以液体火箭发动机同轴剪切喷嘴燃烧室作为研究对象，对超临界压力下低温正癸烷向高温正癸烷喷注过程中，由于高温正癸烷被快速冷却导致密度剧烈变化进而引发的热声振荡现象进行数值模拟。研究了出口压力、高温正癸烷流动速度与温度、低温正癸烷喷注速度与温度对热声波振幅与频率的影响。结果表明：当高温正癸烷被快速冷却时，其自身体积快速收缩，同时由于附近高温正癸烷的惯性导致压力先增大后减小，快速交替变化，从而产生热声波在高温正癸烷中传播。热声波振幅与频率的大小主要由高温正癸烷在不同压力与温度下的热物性决定。热声波的频率随着高温正癸烷声速增大而增大；热声波的振幅由高温正癸烷的相对压力系数与温度变化率共同决定。

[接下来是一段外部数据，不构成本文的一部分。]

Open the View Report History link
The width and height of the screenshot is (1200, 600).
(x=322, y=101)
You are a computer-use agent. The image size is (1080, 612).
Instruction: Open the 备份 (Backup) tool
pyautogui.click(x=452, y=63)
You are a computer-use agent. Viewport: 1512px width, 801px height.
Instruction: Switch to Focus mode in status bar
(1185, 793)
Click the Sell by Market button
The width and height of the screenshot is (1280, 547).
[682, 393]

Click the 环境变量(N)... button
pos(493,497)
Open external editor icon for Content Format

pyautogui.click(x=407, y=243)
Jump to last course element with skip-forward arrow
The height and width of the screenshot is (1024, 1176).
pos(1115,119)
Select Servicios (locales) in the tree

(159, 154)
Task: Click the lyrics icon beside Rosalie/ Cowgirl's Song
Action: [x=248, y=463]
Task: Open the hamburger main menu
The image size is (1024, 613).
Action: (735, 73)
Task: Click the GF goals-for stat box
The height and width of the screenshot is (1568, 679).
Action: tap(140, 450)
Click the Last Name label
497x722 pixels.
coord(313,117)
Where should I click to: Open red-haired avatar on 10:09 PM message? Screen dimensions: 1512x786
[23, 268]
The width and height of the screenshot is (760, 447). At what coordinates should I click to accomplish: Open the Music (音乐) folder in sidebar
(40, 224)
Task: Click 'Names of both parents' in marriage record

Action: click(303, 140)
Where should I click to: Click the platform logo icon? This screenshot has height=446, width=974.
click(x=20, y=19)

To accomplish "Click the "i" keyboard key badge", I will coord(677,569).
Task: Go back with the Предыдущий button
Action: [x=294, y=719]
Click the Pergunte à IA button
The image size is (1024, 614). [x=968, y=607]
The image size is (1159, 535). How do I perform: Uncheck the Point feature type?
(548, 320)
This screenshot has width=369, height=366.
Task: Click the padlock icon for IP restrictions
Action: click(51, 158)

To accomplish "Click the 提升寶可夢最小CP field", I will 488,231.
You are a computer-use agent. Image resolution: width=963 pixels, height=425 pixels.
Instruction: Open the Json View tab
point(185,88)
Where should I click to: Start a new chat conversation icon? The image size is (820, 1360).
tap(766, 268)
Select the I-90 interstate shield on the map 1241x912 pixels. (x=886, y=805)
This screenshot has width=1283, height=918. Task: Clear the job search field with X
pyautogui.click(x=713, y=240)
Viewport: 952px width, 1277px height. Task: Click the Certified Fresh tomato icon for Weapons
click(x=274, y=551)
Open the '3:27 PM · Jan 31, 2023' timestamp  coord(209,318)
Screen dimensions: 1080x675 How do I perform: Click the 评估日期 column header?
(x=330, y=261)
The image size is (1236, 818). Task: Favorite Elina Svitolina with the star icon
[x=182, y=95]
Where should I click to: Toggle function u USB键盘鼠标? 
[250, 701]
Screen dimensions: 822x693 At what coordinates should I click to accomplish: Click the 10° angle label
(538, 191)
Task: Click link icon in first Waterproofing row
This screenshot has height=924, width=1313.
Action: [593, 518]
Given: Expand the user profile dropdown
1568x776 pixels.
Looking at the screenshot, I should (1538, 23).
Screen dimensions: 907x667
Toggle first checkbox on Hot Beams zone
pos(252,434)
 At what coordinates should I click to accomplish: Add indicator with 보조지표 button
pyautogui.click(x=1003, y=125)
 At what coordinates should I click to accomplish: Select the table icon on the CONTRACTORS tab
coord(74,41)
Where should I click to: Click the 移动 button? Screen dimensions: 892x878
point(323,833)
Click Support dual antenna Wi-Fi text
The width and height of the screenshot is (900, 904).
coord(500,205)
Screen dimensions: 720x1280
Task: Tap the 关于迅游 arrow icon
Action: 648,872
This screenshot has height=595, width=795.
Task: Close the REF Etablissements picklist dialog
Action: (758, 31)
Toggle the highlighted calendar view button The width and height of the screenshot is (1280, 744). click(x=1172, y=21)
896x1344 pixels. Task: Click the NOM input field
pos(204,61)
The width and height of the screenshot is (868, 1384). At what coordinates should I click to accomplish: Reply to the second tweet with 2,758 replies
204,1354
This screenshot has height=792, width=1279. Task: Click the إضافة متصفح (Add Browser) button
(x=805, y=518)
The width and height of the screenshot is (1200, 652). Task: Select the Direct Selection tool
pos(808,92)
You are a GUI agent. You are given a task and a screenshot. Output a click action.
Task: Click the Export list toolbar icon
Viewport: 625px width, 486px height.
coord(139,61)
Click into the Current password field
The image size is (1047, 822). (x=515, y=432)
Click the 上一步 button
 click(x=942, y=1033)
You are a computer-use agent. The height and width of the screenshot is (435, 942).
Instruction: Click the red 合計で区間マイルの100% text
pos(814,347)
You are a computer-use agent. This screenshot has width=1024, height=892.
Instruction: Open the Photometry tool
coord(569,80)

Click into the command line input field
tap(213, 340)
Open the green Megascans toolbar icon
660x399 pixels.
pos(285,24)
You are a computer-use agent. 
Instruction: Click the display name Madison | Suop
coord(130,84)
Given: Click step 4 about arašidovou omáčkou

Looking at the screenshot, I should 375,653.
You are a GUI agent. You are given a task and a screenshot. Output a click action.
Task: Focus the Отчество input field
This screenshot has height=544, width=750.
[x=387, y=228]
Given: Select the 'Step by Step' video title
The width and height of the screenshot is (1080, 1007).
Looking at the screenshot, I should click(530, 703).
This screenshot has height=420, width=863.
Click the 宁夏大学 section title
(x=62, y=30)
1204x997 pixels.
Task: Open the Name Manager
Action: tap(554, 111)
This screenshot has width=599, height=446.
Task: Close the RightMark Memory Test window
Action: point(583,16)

Numerical simulation of thermoacoustic oscillations during n-decane shear-coaxial injection processes at supercritical pressure

The thermoacoustic oscillations induced by the dramatic change of fluid density resulted from rapid temperature variations during the shear-coaxial injection process at supercritical pressure is numerically simulated. The effects of outlet pressure, high-temperature n-decane flow rate and inlet temperature, low-temperature n-decane injection rate and inlet temperature on the oscillation amplitude and frequency are investigated. The results show that the high-temperature n-decane shrinks drastically in volume when cooled rapidly, and the pressure increases first and then decreases rapidly due to the inertial of surrounding high-temperature n-decane, thus generating thermoacoustic oscillations. The amplitude and frequency of thermoacoustic waves are mainly determined by the thermophysical properties of high-temperature n-decane at different pressures and temperatures: the frequency of thermoacoustic waves increases with the increase of the sound speed of high-temperature n-decane; the amplitude of thermoacoustic waves is determined by the relative pressure coefficient of the high-temperature n-decane and the rate of temperature change.